Gestellte Aufgabe A:
Fasse den Text über die Beschäftigung Blinder in Industriebetrieben in zwei Sätzen zusammen.
Gestellte Aufgabe B:
Führe den Text über die Beschäftigung Blinder in Industriebetrieben im Anschluss an seinen letzten Satz weiter.

Ausgewählter Text:
━━━━
Mit Unterstützung der fachkundigen Herren Ing. Solom a n n und Frey und die unermüdliche Tätigkeit des blinden Herrn Lodin gelang es seitdem, auch bei folgenden Unternehmungen blinde Arbeiter zur Aufnahme und Beschäftigung zu bringen:

Radiowerk Schrack,
Metallwarenfabrik Langfelder & Putzker,
Radiowerk Leopolder & Sohn,
Österr. Telefonfabrik A.-G und Optische .Werke G. Reichert.
„Erricson“ Österr. Elektrizitäts-A.-G.

Wir haben damit die Anfänge einer Bewegung gekennzeichnet, die unseren Blinden eine bessere Zukunft erschließen soll. Wir zweifeln nicht, daß zu den bisherigen hochherzigen Mithelfern in unserer österr. Industrie sich neue finden werden, um das segensreich begonnene Werk zu einem vollen Siege über die heutige Not unserer Blinden zu führen. Die nachstehenden Ausführungen sollen hiezu die notwendigen Hinweise bieten.

Ist die Beschäftigung Blinder in Industriebetrieben möglich?

Darüber wäre nach den gemachten Erfahrungen kaum mehr ein Wort zu verlieren. Dennoch möchten wir darauf verweisen, daß vor kaum mehr als 100 Jahren die Verwendung Blinder zu einem Berufe überhaupt angezweifelt wurde. Es bedurfte des praktischen Nachweises durch die Blindenerziehung, um der Öffentlichkeit klar zu machen, in welchen manuellen Berufen der Blinde ausgebildet werden könne. Hauptsächlich eigneten sich hiezu die Bürstenbinderei und Korbflechterei, wirkliche Handwerke, bei denen das beim Blinden sich besonders ausbildende Tastgefühl eine besondere Rolle spielt. Aber auch sonst zeigten viele Blinde mechanisches Geschick, denn, so seltsam dies klingt, fanden sich unter ihnen Uhrmacher, Klavierbauer, ja selbst Bildhauer, welche ihre Leistungen sehen lassen konnten. Blinde Mädchen machten sich mit der Strickmaschine vertraut und arbeiteten an derselben.
━━━━
Bereitgestellte Angaben:
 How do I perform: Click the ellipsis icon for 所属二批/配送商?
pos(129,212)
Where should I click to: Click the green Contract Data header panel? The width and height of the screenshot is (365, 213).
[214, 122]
━━━━
Ergebnis A:
Mit fachkundiger Unterstützung und dem unermüdlichen Einsatz des blinden Herrn Lodin wurden blinde Arbeiter in mehreren österreichischen Unternehmen wie dem Radiowerk Schrack beschäftigt, und es wird erwartet, dass sich in der Industrie weitere Mithelfer finden, um die Not der Blinden zu überwinden. Vor kaum mehr als 100 Jahren wurde noch bezweifelt, dass Blinde überhaupt einen Beruf ausüben können, doch die Blindenerziehung zeigte, dass sie sich etwa für Bürstenbinderei und Korbflechterei eignen, und es gab unter ihnen sogar Uhrmacher, Klavierbauer und Bildhauer.

Ergebnis B:
Die moderne Industriearbeit bietet nun eine Menge Teilarbeiten. die der Blinde mit seinem verfeinerten Tastsinn ebenso, wenn nicht besser und rascher als der Sehende, zu leisten vermag. Namentlich in der Metallindustrie , dann aber auch in der Nahrungsmittelindustrie, in der Textil-, Papier- und Holzindustrie wie in der chemischen und graphischen Industrie gibt es Arbeits-mögliehkeiten für blinde Männer und Frauen. In der Zeit nach dem Kriege wurden über 200 solche Beschäftigungen fachgemäß überprüft und als für Blinde möglich und lohnend befunden. Selbst die Arbeit an den Maschinen konnte den Blinden eventuell bei Anbringung entsprechender Schutzvorrichtungen zugänglich gemacht werden und die Erfahrung zeigte, daß der Blinde nicht nur die Arbeit an der Maschine zu leisten vermag, sondern in Folge seiner besonderen Vorsicht weniger der Gefahr von Verletzungen ausgesetzt ist als der sehende Arbeiter. So sehr auch der Gedanke. Blinde an eine Maschine zu stellen, manchen noch zu verblüffen vermag, heute kann kein Zweifel mehr bestehen, daß er unter bestimmten Bedingungen auch diesen Platz vollkommen auszufüllen vermag.

Warum gerade diese Art der Blindenfürsorge?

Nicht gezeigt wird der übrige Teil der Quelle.